We have all experienced the situation where we have seen someone else’s artwork, or read a text, or heard music and it speaks to us.  We want to use it in our own projects.  But what can you take without infringing the rights of the original author?  Do you have any rights in what you created that contains someone else’s original work?

A derivative work involves a second tier of creative effort superimposed upon that of the underlying author.  Derivative works can be created legally when the underlying work is in the public domain; when the owner of the original copyright creates a new work based upon the old one; or where someone, with the permission of the original copyright owner, creates a new work based upon the old work.

For example, this is a photograph of a stained glass window that I created.

 

It depicts a landscape, but that landscape was based on the oil painting Lake Wabagishik, 1928 by Franklin Carmichael. 

You can see the original painting at the McMichael Canadian Art Collection, Kleinburg

Mr. Carmichael died in 1945, so the copyright term (life +50 years) in the original work has expired.  The expiry of copyright has placed the work in the public domain, so I have the right to reproduce the subject matter of the original work.  I have NO rights with respect to the original oil painting.  My stained glass window is the subject of copyright protection and I am entitled to apply a copyright notice to the work to advise others of my rights:

 © Valerie G. Edward 2017

How to stay on the right side of Copyright Law.

Copyright – the default position:

As soon as a work is created in a fixed format (written on paper, recorded digitally, typed etc.) the work is granted copyright protection.  If something is not your original work, you are NOT entitled to use it.  This is true even if there is no copyright symbol on the work.   If you copy, reproduce, display our otherwise hold out another’s work as your own, you are infringing copyright in the original work whether you benefit financially from the use or not.

  • For older works, check to see if copyright in the work has expired. If so, then you are free to use the work in your own project. 
  • If the author is alive, check whether the author of a work dedicated it to the public? If so, then you are free to use the work in your own project.

 

If the copyright is still in force what do you do?

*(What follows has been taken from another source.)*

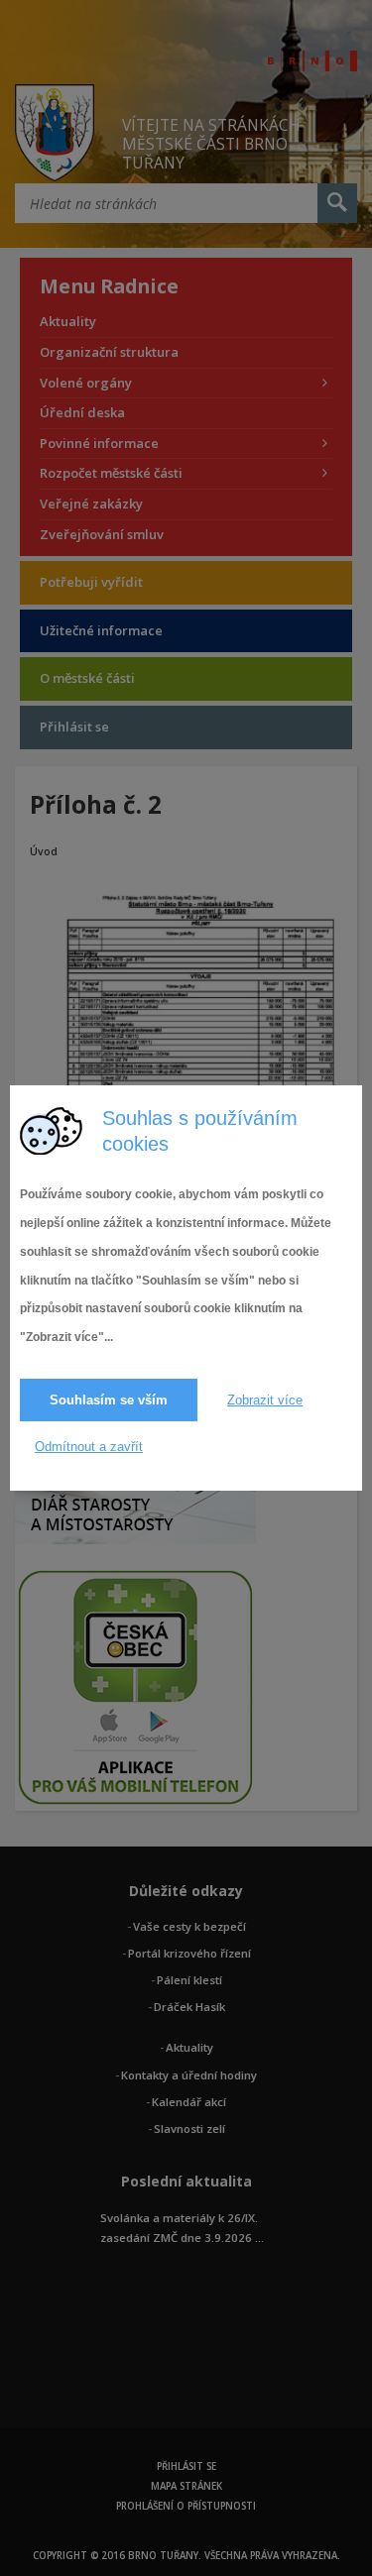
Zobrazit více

  • The best approach is to obtain the express permission from the owner/creator of copyrighted material.
  • The copyright owner is the person entitled to reproduce the work or a substantial part thereof.  Short excerpts or clips of a work can be replicated so long as they are not substantial.  Keep in mind that “substantial” is assessed in terms of quantity and quality.  Even if you take a very small part of a work, if it is a very important part, then reproduction may still be infringement.  You should give attribution as to the source of the material you are taking.
  • The Canadian Copyright Act provides an exception to infringement in cases of fair dealing for specific purposes (research, private study, education, parody, satire, criticism, review, news reporting). If your project falls into one of these categories, taking a portion of a copyrighted work MIGHT fall into the fair dealing exception.  But your use of the work must still be objectively “fair” in the particular circumstances.  Several factors weigh into the decision of whether something is fair dealing: purpose, character, amount, alternative sources, nature of the work, effect of your dealing on the copyright owner.  You should give attribution as to the source of the material you are taking.
  • There is a lot of “grey area” here. Be on the safe side and get specific legal advice on what would be considered “fair” in your particular circumstances.